On the Newsstand

A Cold Stare Can Make You Crave Some Heat

The New York Times

September 16, 2008

“And even if the thermometer doesn’t register the difference, people do: social iciness feels so cold to those on the receiving end that they will crave a hot drink, a new study has found. The paper, appearing in the current issue of Psychological Science, is the latest finding from the field of embodied cognition, in which researchers have shown that the language of metaphor can activate physical sensations, and vice versa.”

Coverage of “Cold and Lonely: Does Social Exclusion Literally Feel Cold?” in Psychological Science (Chen-Bo Zhong and Geoffrey J. Leonardelli, Volume 19(9), 838-842).

(Collected data)
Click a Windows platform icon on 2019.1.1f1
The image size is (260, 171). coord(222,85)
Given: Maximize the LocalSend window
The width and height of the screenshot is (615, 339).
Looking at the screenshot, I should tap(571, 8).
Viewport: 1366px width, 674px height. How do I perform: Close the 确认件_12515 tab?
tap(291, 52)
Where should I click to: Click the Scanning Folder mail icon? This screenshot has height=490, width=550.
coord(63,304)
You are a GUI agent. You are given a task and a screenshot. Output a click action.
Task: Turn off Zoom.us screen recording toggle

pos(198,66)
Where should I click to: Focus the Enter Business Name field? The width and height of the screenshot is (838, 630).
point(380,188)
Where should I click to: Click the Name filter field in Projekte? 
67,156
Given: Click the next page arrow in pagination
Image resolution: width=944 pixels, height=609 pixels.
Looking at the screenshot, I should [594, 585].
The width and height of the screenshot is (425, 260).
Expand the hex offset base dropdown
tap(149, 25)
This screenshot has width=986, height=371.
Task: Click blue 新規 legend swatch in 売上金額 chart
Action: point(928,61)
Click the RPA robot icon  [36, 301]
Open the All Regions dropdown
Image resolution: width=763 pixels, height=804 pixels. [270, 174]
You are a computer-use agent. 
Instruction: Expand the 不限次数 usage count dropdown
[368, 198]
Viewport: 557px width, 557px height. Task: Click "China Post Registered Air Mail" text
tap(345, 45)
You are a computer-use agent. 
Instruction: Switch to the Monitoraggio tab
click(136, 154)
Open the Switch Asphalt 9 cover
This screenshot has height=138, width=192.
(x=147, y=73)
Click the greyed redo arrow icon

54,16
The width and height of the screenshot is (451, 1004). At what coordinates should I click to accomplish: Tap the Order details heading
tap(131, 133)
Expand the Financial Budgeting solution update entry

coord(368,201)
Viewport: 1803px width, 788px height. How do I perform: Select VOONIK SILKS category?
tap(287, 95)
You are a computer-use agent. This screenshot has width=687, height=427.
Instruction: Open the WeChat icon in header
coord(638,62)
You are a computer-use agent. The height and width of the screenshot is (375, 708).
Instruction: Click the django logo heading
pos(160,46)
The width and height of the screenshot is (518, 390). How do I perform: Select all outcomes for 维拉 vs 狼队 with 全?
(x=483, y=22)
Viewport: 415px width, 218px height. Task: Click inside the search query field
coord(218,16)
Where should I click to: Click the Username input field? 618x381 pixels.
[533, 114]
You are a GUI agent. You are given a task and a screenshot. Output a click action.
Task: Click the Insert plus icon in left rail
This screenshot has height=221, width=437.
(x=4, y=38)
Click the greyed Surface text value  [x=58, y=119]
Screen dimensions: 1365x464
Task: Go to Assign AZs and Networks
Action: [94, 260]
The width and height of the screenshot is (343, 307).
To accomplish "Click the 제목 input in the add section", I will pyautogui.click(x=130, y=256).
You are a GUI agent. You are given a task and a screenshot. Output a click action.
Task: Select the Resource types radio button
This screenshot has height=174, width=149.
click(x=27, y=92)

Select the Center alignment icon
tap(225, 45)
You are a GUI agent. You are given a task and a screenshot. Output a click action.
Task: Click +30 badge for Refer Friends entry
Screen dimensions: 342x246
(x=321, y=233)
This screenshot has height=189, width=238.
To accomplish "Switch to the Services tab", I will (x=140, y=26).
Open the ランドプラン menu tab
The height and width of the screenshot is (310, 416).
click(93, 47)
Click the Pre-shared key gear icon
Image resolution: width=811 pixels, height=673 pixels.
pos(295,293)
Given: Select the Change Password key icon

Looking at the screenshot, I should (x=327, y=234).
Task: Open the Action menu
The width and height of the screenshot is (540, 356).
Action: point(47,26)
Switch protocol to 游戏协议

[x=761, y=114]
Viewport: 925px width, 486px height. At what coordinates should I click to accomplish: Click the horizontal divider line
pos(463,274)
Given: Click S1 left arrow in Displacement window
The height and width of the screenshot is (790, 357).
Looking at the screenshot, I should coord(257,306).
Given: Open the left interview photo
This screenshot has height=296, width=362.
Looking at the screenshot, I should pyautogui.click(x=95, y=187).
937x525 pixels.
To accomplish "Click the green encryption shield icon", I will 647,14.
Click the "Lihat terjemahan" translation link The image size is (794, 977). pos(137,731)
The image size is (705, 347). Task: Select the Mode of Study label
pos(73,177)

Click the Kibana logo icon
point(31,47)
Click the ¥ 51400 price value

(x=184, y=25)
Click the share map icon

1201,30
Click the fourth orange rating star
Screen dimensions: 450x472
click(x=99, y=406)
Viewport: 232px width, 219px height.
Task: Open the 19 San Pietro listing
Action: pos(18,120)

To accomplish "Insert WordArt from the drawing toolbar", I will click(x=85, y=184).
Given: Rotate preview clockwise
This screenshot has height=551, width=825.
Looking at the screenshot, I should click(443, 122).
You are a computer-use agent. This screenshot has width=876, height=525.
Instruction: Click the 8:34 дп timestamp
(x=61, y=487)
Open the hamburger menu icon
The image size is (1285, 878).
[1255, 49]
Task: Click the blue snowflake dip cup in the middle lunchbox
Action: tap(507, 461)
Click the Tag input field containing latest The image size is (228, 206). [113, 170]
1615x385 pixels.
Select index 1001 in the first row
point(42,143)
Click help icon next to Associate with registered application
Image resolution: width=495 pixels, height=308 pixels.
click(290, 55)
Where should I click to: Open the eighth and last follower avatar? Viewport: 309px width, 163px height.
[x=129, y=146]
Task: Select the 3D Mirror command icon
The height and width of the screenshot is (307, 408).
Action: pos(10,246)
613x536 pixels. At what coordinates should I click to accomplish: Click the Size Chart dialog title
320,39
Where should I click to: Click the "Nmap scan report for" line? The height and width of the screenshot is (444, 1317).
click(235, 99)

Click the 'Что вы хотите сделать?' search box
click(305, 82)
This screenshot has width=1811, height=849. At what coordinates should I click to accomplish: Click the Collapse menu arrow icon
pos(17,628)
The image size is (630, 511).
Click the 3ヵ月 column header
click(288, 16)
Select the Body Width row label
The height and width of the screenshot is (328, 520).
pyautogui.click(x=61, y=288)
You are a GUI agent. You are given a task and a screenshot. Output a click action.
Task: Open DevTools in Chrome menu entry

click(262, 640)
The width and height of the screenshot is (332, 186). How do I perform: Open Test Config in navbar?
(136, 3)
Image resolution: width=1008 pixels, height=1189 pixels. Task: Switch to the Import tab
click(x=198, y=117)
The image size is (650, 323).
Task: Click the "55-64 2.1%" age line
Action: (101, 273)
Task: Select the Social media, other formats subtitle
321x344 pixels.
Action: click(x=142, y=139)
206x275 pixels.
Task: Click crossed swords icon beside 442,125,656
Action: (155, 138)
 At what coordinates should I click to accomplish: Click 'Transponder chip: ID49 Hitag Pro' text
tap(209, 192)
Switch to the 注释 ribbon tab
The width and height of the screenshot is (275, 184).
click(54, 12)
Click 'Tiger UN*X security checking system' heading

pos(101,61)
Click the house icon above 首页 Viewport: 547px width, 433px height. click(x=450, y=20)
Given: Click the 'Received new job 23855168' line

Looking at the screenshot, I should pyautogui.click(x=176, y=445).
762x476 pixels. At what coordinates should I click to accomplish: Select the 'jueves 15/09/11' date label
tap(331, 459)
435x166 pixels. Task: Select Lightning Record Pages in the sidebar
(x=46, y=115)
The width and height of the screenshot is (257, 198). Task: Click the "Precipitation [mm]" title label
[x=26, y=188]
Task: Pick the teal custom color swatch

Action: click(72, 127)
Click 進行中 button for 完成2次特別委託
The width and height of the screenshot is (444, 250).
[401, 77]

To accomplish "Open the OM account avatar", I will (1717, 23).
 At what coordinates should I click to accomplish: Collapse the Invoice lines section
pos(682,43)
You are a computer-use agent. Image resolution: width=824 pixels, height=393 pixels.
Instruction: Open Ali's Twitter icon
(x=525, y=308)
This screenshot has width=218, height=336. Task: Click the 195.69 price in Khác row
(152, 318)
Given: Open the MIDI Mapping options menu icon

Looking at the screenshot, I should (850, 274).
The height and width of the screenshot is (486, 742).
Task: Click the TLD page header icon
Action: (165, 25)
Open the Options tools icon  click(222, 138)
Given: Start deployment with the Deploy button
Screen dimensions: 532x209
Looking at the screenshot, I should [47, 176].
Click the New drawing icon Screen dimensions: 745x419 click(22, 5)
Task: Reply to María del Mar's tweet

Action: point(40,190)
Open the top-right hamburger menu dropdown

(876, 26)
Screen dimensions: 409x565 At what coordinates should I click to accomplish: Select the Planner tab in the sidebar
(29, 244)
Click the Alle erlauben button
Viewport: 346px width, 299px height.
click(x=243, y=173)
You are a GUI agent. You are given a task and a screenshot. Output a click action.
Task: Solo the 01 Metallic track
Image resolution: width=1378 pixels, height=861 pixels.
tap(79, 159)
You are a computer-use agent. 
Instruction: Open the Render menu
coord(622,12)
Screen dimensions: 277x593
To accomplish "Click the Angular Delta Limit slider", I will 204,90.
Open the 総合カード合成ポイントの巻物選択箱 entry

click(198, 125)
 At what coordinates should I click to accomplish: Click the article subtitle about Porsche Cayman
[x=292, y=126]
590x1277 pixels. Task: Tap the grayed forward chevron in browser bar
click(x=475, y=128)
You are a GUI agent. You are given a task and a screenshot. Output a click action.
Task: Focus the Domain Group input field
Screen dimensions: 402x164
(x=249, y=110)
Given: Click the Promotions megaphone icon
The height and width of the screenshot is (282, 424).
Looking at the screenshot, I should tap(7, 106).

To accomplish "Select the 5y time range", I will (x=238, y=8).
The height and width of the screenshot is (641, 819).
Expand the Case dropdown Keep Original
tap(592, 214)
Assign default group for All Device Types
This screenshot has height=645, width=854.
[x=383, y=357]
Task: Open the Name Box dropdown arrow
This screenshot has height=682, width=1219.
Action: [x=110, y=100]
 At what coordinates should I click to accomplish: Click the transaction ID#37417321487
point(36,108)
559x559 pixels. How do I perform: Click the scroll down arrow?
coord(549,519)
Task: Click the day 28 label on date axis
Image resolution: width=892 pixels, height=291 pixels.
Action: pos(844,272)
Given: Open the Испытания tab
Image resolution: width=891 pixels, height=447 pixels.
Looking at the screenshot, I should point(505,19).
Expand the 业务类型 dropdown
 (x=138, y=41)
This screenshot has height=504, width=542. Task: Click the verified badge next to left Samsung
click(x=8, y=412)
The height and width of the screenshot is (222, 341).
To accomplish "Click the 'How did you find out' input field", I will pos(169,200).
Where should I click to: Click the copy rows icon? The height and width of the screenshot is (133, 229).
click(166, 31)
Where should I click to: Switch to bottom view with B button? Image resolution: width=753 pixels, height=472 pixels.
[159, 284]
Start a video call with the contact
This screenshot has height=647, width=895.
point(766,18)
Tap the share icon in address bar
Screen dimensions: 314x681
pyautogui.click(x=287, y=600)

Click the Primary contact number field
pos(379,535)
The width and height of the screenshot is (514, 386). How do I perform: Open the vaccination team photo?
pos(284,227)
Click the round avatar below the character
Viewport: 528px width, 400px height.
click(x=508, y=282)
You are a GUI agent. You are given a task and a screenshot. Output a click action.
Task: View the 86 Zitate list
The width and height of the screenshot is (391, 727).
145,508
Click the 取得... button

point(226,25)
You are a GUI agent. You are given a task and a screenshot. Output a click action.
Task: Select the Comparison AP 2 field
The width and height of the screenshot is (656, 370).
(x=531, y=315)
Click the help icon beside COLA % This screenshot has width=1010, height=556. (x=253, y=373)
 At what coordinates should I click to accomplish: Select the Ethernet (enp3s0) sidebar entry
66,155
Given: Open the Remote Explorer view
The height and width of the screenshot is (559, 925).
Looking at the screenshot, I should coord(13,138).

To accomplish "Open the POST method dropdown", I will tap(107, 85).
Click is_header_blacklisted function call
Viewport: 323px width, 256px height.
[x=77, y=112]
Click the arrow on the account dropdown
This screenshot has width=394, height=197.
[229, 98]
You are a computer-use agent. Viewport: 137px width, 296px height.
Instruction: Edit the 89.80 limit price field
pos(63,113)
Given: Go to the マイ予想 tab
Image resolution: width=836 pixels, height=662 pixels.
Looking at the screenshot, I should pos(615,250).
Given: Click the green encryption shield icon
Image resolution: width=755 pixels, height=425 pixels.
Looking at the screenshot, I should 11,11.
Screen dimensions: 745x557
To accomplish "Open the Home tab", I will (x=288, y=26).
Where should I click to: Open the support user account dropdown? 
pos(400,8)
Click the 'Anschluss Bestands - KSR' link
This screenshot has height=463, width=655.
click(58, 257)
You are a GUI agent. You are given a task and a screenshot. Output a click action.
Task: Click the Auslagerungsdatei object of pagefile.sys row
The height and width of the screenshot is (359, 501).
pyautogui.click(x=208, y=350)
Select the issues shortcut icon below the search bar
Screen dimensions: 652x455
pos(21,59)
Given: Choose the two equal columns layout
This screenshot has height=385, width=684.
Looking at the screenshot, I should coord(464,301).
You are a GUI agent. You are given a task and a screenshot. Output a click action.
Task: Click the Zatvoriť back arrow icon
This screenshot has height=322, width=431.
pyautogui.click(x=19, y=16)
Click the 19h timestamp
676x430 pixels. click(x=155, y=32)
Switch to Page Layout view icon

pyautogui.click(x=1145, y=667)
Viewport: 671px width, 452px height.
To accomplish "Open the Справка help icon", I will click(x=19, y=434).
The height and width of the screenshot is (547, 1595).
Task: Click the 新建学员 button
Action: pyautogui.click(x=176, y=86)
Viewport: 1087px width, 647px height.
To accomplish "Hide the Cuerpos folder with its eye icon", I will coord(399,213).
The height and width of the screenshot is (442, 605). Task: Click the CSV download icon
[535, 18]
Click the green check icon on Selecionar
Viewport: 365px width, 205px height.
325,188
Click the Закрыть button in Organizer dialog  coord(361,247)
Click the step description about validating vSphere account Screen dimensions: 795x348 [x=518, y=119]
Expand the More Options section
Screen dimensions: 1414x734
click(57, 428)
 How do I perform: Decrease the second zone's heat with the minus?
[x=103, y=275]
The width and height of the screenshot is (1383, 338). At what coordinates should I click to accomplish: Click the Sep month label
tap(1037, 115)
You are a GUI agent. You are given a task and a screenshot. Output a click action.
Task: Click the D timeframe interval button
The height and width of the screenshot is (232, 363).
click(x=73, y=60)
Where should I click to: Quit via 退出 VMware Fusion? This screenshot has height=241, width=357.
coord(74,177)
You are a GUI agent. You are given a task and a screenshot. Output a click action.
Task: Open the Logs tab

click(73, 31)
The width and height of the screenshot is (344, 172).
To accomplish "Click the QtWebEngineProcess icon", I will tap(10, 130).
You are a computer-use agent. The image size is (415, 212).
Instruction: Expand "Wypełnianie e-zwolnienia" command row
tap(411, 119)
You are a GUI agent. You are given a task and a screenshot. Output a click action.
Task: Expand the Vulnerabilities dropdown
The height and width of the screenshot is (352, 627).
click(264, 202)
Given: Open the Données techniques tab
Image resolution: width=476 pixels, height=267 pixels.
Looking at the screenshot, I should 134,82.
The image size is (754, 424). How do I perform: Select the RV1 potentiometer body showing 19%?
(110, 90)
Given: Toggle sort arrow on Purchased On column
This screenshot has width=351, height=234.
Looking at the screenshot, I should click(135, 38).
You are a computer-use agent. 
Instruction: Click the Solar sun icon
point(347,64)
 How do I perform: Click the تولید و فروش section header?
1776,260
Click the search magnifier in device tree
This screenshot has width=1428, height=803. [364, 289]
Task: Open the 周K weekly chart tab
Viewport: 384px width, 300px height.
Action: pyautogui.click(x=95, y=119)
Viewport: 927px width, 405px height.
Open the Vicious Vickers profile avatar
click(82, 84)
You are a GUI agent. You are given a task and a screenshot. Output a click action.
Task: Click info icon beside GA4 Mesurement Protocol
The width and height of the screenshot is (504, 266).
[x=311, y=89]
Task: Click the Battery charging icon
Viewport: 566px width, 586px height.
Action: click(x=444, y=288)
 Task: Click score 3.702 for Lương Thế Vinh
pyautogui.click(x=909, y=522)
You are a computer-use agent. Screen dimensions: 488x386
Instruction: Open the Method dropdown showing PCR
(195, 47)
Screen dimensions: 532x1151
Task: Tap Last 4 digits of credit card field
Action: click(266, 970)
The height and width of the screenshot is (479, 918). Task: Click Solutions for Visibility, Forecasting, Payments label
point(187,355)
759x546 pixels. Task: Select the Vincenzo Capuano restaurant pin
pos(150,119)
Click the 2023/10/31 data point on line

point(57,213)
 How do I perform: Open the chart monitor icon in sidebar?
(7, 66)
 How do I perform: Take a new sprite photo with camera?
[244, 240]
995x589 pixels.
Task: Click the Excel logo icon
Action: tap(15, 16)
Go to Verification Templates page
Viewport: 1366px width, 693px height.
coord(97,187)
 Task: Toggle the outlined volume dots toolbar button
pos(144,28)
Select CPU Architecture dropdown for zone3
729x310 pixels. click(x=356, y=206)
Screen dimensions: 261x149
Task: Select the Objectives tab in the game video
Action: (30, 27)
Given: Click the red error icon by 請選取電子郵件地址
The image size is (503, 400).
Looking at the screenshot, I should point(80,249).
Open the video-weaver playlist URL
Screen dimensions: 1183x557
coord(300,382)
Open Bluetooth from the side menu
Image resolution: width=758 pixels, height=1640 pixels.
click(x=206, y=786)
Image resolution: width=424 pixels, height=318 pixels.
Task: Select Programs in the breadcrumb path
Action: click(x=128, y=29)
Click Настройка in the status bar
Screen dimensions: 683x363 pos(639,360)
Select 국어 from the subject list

TASK TO COMPLETE: In the newsstand item on social coldness, what do people on the receiving end of social iciness crave, according to the new study?

THE COMPLETED TASK: A hot drink.